Андрей, юноша кроткий и богомольный, как бы совсем забыт. Хотя в дореволюционные годы его считали классиком душеспасительной литературы. Широкой известностью пользовались его «Путешествия по святым местам». Служа по Азиатскому департаменту, в 1828–1829 годах он находился при штабе фельдмаршала И. И. Дибича, ведшего победоносную войну с Турцией. Начал ее русский царь ради помощи греческому народу в борьбе с турецким владычеством, и действительно, в результате ее Греция получила права автономии. Среди многочисленных русско-турецких войн именно эта была наиболее успешной: русская армия оказалась в Адрианополе, в одном переходе от Стамбула. Казалось, вот-вот мы водрузим православный крест над Святой Софией в Константинополе, но и на этот раз сорвалось…

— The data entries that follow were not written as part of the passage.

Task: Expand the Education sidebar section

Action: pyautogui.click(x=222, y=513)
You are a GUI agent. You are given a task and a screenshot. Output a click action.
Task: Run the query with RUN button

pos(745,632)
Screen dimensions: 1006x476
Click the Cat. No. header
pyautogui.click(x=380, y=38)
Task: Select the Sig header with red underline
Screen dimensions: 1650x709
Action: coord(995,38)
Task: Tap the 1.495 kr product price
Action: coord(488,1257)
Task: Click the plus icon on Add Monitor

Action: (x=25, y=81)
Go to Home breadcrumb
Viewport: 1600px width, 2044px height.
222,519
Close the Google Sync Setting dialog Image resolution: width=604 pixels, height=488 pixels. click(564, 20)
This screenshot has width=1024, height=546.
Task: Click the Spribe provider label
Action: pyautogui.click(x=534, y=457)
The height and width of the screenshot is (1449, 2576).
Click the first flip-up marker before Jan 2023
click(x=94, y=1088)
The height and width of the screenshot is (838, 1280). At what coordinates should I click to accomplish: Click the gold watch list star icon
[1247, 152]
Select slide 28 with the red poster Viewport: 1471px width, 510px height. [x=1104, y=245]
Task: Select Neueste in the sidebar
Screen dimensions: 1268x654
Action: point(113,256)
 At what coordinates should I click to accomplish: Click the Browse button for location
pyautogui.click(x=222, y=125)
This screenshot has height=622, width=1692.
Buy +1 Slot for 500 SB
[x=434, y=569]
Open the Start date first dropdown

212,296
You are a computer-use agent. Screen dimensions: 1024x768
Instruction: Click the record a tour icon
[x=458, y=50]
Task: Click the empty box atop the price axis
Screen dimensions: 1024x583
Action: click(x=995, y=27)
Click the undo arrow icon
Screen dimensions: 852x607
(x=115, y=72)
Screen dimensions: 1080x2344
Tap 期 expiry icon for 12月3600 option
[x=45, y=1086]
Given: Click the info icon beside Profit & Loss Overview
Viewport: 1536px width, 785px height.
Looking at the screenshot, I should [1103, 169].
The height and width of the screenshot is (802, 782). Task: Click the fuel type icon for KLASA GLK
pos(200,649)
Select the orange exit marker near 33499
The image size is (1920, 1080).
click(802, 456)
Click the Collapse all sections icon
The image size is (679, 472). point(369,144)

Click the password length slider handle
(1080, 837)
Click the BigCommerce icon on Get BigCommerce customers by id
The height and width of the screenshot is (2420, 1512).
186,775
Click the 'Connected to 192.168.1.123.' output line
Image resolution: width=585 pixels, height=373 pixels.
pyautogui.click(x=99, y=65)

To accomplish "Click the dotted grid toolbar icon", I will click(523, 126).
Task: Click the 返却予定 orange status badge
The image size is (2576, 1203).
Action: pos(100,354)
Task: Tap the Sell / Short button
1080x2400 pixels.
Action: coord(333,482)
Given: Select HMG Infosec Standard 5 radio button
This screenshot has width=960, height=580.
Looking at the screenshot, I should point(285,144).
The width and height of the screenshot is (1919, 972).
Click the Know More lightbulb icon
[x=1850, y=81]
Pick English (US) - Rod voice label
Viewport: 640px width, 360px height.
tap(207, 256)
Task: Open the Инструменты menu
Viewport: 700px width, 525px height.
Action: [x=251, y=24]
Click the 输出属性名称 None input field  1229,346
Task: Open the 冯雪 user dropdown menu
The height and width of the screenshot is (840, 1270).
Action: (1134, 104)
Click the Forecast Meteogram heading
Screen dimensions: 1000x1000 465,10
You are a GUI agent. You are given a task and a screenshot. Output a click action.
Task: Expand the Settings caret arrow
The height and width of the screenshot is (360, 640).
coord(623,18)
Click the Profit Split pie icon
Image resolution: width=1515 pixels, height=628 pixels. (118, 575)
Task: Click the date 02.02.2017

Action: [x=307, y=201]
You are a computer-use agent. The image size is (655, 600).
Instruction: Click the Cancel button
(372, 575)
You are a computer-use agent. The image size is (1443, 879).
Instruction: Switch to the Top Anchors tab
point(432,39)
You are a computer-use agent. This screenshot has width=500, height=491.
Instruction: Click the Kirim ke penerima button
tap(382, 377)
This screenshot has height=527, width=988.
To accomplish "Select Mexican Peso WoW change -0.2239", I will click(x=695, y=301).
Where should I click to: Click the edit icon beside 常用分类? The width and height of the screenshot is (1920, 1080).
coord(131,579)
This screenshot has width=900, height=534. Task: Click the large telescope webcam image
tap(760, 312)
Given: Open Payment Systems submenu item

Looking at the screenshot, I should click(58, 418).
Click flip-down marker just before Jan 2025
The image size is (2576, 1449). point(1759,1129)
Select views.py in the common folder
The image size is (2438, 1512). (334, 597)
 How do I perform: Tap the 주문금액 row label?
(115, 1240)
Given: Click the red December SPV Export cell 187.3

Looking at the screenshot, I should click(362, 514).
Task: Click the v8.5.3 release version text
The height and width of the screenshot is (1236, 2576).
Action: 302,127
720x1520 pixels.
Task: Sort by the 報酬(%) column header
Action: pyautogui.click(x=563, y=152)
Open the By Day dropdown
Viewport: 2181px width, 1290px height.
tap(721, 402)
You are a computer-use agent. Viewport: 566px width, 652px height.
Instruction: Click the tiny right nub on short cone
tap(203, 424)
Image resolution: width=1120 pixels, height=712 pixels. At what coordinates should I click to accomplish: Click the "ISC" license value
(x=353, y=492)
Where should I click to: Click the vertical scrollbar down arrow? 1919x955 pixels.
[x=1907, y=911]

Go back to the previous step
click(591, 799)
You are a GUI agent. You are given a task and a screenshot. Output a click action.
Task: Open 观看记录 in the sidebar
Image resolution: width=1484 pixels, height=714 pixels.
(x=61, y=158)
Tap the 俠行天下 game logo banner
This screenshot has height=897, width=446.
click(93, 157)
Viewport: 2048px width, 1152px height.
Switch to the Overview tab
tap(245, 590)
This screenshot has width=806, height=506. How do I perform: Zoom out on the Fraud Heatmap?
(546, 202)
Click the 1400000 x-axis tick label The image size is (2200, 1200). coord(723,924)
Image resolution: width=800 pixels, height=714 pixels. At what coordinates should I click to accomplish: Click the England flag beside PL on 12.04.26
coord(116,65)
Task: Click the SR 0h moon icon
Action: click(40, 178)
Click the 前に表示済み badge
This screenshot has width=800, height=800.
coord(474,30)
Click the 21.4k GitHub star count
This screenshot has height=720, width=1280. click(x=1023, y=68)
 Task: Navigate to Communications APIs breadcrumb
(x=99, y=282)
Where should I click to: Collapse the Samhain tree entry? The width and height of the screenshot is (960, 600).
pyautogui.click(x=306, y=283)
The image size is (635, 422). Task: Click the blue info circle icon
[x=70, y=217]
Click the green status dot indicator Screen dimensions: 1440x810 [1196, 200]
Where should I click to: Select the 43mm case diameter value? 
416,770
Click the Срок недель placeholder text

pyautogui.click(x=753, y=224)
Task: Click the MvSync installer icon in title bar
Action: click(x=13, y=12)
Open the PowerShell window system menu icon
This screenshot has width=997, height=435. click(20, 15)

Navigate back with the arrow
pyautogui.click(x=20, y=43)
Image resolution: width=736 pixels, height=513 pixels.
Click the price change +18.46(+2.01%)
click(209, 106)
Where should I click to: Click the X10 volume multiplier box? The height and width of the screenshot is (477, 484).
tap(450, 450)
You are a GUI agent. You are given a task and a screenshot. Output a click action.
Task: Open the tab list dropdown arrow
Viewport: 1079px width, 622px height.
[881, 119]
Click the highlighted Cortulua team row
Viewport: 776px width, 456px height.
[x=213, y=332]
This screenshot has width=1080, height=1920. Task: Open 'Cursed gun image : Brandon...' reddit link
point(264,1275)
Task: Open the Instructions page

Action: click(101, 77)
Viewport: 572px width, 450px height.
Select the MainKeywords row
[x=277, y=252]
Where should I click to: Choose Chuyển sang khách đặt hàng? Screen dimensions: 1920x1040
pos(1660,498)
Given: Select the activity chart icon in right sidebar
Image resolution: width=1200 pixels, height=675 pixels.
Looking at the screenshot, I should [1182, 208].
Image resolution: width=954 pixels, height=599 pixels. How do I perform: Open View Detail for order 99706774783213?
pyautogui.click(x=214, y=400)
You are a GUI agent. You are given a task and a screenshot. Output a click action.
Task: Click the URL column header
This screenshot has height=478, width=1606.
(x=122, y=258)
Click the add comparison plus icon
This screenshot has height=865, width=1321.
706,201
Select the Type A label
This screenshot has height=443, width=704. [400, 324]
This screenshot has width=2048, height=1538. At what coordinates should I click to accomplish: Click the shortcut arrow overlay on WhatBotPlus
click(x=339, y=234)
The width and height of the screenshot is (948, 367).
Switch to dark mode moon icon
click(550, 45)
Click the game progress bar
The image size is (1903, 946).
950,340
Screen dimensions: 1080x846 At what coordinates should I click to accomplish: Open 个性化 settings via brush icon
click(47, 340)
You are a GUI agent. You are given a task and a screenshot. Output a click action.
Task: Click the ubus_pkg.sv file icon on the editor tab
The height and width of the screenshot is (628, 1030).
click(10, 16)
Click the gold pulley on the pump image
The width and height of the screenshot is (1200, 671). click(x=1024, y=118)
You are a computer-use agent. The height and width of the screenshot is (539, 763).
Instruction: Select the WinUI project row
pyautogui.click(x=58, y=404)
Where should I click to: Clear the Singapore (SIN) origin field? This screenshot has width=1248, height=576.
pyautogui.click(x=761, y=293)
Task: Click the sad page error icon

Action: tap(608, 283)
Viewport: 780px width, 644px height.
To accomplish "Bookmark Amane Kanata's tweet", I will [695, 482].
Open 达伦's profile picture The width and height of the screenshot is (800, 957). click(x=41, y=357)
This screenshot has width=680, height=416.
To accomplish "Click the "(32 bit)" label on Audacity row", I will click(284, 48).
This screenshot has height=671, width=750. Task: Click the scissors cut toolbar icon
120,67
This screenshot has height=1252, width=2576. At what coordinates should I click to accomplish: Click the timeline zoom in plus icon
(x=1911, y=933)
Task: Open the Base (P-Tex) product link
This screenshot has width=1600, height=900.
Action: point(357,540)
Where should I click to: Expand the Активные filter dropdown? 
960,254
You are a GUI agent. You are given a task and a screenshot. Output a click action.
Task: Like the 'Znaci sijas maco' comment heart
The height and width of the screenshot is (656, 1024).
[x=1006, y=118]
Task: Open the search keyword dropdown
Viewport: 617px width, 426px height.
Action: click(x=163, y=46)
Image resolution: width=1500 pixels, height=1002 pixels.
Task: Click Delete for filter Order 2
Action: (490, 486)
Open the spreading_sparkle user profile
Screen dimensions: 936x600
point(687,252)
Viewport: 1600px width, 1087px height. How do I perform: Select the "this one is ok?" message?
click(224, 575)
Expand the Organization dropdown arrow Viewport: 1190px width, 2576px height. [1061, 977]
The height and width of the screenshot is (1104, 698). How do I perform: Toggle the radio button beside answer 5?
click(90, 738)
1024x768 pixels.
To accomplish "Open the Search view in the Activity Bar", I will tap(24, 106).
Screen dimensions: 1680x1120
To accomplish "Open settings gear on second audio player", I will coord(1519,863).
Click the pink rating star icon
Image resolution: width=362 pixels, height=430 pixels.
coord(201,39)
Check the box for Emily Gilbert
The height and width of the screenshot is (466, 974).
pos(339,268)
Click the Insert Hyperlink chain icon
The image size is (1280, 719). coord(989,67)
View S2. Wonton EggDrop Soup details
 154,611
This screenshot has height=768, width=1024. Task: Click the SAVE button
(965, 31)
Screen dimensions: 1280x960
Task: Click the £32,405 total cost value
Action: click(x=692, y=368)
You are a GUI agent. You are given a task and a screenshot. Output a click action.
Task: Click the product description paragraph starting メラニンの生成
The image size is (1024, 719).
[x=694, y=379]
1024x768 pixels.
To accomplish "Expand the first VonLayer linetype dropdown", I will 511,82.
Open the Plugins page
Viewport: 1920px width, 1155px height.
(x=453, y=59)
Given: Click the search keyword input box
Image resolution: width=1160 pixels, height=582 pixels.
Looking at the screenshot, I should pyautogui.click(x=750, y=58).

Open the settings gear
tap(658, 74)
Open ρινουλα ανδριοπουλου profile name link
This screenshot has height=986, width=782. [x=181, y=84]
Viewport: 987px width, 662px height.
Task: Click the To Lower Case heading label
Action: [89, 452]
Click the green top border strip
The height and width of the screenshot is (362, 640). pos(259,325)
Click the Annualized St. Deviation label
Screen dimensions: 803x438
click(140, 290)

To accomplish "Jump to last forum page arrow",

По окончании войны Андрей Муравьев, которому было тогда всего двадцать три года, просил у Дибича позволения отбыть из армии, чтобы осуществить мечту, влекущую его с детства: оказаться на Святой земле, в Иерусалиме. Путешествие Андрея Николаевича, им прекрасно описанное, имело, в частности, то последствие, что юный дипломат содействовал приобретению русским императором в Египте двух базальтовых сфинксов, найденных при раскопках в Фивах.

Как раз в это время египетский паша подарил французскому королю луксорский обелиск, стоящий и поныне на площади Согласия в Париже. Николай I стремился ни в чем не уступать заносчивым французам и тоже приобрел, при содействии А. Н. Муравьева, египетскую древность для своей столицы, не пожалев за сфинксов 45 тысяч золотых рублей.

Покупка оказалась очень кстати: для украшения строившейся тогда пристани у Академии художеств (1831–1834, арх. К. А. Тон). Да в сущности, и недорого: такую же сумму запрашивал за свои изделия скульптор П. К. Клодт, предполагавший поставить на пристани юношей с конями.

Что же нас потянуло на эту пристань? Да ведь Андрей Николаевич по праву считается одним из виднейших петербургских гомосексуалистов. Прожил он без малого семьдесят лет, служил при Святейшем Синоде, получил камергерский чин. Среди его воспитанников злоязычные современники называли князя Владимира Петровича Мещерского (о нем еще не раз вспомним) и Александра Николаевича Мосолова — с Мещерским учившегося на правоведа и служившего, кстати, одно время в канцелярии брата Андрея Николаевича — графа М. Н. Муравьева. А уж эти любители, как утверждалось, «развратили половину Петербурга».

Характерный анекдот: в 1833 году Дмитрий Гончаров, брат Натальи Николаевны, пушкинской жены, надумал свататься к красавице Надежде Чернышевой. Однако, по юношеской неопытности, подозревал, что неравнодушен к его возлюбленной Андрей Муравьев, с которым Дмитрий был дружен. И вот спросил он у приятеля, не собирается ли тот жениться, на что Андрей Николаевич вполне искренне ответил, что уж лучше пойдет в монастырь, чем женится…

Итак, вообразите: пристань у Академии художеств, один из прекраснейших видов Петербурга… Особенно, представьте, в белую ночь, при разведенных мостах, в обнимку с другом… Сколько дивных ощущений может подарить Петербург человеку со вкусом! Гладь Невы, ровно стелющиеся линии гранитных парапетов, несравненные набережные. Над нами — меланхоличные египетские истуканы, за нами — громада Академии художеств, левее, за трамвайными путями — тенистый сквер, увенчанный бронзовым орлом, странно поблескивающим в хрестоматийном прозрачном сумраке петербургского июня.

Обелиск «Румянцова победам» (1799, арх. В. Ф. Бренна). Воздвигнут в честь фельдмаршала Петра Александровича Румянцева, графа Задунайского, воспитанника, а потом и директора Кадетского корпуса, находящегося рядом. А на другом берегу Невы — двенадцатиколонный портик дома, в котором жил сын фельдмаршала, граф Николай Петрович.